The gun may have longer range than a thrown chair? The gunman might shoot me, from a distance of five to ten meters away (GASP! LONG RANGE!!!!) while I am trying to get a chair? Gasp, maybe if a gunman doesn't have 100% accuracy then he can, uh, fire multiple times from a distance and hit and/or miss? And, uh, maybe even if he fires blindly, if there are many people there even a blindly shooting gunman who does not aim can still kill with indiscriminate fire?Rob Wilson wrote:
Or you can throw the chair and while he ducks you run out of the room... oh wait that works in both situations. Well I guess your in trouble then because there have been no incidences whatsoever of trained gun users firing at each other at short or long ranges and missing each other. Damn you really are screwed, because obviously all people armed with guns make kill shots at long distance due to their stellar 100% accuracy.
Guns only work at arms length?IF they have a gun they are going to shoot at the people nearest them, as they are the threat, and guess what, that's ranges that a knife will work at.
What if the nearest people to them are a handful of meters/feet away? Are you saying that they have to close in to knife/stabbing range before they can shoot anything?

DATA LISTING:
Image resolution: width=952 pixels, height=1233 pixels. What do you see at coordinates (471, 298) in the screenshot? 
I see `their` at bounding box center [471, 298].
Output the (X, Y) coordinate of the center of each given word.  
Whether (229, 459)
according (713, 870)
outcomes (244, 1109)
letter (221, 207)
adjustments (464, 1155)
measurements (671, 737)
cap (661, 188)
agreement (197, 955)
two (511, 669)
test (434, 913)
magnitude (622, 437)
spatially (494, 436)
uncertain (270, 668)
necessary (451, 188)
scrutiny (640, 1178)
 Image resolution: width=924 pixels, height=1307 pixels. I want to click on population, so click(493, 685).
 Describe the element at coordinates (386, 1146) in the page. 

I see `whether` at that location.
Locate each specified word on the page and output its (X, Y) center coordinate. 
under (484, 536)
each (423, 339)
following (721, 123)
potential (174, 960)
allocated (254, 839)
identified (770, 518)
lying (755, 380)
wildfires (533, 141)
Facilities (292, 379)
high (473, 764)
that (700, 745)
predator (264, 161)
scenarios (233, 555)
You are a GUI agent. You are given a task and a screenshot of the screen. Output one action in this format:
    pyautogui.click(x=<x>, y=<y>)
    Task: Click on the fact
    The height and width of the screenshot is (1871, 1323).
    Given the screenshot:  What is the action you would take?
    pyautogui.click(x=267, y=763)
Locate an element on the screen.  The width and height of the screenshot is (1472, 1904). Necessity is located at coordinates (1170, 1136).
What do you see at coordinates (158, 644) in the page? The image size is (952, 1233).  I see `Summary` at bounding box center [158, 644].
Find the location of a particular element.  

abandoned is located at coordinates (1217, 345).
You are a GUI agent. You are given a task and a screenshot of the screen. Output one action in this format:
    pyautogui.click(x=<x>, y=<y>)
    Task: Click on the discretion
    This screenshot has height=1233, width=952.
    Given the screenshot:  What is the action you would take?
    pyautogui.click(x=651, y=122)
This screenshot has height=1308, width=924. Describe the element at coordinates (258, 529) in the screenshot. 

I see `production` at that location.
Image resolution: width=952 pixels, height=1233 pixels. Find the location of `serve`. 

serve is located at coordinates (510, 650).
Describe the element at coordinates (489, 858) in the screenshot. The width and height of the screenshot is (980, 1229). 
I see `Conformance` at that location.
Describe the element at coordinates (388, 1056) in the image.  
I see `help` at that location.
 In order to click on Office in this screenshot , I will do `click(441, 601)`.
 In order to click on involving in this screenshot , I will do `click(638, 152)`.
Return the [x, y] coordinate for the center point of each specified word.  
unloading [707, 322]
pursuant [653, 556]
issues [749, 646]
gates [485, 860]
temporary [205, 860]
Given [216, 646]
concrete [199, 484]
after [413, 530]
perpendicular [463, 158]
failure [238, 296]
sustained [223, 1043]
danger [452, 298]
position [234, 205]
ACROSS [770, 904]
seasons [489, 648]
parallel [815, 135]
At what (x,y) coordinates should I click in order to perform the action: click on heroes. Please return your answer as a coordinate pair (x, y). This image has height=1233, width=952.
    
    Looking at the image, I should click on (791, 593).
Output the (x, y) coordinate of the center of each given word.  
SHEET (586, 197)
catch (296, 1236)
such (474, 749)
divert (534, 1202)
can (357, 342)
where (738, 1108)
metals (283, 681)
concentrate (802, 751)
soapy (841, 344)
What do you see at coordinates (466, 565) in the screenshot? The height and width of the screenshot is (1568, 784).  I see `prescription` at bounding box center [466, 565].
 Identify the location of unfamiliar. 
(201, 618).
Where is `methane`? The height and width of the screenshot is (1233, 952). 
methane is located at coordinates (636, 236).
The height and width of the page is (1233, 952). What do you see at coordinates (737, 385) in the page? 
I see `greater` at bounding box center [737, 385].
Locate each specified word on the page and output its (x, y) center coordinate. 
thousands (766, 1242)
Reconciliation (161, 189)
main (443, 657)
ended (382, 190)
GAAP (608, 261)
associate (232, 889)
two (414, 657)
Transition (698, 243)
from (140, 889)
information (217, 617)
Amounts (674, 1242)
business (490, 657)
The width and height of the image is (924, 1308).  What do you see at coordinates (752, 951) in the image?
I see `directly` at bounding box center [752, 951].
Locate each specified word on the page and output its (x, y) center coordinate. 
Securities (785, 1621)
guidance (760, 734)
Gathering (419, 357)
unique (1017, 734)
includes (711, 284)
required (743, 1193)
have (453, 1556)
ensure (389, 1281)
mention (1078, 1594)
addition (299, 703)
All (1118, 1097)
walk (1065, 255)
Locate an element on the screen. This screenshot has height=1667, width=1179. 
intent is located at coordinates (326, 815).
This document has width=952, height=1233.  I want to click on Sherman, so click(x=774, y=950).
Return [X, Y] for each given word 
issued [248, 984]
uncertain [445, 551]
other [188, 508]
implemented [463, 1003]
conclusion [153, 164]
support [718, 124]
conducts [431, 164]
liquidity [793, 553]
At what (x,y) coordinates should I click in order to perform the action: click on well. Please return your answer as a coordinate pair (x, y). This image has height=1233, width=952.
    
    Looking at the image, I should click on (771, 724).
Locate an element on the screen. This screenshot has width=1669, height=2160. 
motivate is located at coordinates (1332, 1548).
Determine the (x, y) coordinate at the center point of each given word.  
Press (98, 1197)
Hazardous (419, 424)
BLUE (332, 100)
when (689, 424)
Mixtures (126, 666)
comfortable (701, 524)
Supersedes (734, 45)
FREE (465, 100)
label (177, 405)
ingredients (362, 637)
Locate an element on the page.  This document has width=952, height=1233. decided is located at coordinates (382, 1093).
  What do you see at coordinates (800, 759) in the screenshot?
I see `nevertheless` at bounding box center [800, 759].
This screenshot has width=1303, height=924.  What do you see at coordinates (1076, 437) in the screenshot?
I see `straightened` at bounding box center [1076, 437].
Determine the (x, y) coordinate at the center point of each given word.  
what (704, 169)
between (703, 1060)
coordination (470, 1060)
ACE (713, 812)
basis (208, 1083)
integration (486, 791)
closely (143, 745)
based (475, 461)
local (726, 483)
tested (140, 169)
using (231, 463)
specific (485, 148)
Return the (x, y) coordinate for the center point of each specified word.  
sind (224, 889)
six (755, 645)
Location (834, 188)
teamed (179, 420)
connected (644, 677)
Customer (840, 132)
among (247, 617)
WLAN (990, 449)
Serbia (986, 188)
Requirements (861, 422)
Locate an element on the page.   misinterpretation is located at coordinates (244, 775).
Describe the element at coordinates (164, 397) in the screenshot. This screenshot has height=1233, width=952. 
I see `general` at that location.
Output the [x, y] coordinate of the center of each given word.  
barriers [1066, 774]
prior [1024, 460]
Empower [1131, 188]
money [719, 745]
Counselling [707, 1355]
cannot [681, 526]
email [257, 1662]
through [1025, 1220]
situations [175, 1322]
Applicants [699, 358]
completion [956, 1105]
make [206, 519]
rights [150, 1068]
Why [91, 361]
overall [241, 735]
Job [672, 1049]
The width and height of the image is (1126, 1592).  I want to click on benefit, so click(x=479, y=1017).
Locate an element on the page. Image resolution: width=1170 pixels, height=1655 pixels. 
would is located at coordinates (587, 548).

ACTIVITIES:
**1.** Write out the passage from the forum exchange about guns and thrown chairs that begins with the words containing "What if the" and ends with "can shoot anything?".
**2.** In the forum exchange about guns and knives, who does one writer say an armed attacker will shoot at first?
**3.** Carry on the forum exchange about guns, chairs and knives from the point where it stops.

EXPECTED OUTPUTS:
**1.**
What if the nearest people to them are a handful of meters/feet away? Are you saying that they have to close in to knife/stabbing range before they can shoot anything?

**2.** The people nearest them, since they are the threat.

**3.**
Maybe, just maybe, in a strange hypothetical RAR scenario like those postulated by Zor, the knife-wielder will be the one who goes closer to me? Because unlike a gun, you have to close in on someone to injure/kill with a knife?BTW if someone has a knife and your stupid enough to go closer to them, chair or not, you deserve all the pain they give you. Throw chair, run away.
Yeah. But I guess I must be mistaken since firearms only have the same ranges as thrown cooking oil. No, wait, thrown cooking oil can splash farther than knives. Therefore they have longer range than knives, and since guns have same range as knife, then cooking oil has longer range than gun too.Your cafeteria has vats of boiling oil just lying around on the counter? You need to report theem for health and safety violations... oh wait your quoting a scene from watchmen, winner.
IF only life were full of 100% inaccurate gun-toting bad guys who only shoot people within arms length of themselves and can only kill at the same distances as knives...IF only life were full of 100% accurate gun-toting bad guys and knife users who are helpless against chairs.
Even if gunmen weren't 100% accurate, they can still fire repeatedly and can kill from further distances than knifers, man.
The comic book quotes were for levity. I find inappropriately quoting Watchmen to be very amusing.How about soem decent debating here, and less emotional rants ( or quoting comic books).
Look, what I'm saying is that guns can kill people from further ranges than knives, and I am sure that you won't dispute that. Also, because knifers have to close in to attack, a person has more options to defend himself against a knife-wielding maniac than a gunman.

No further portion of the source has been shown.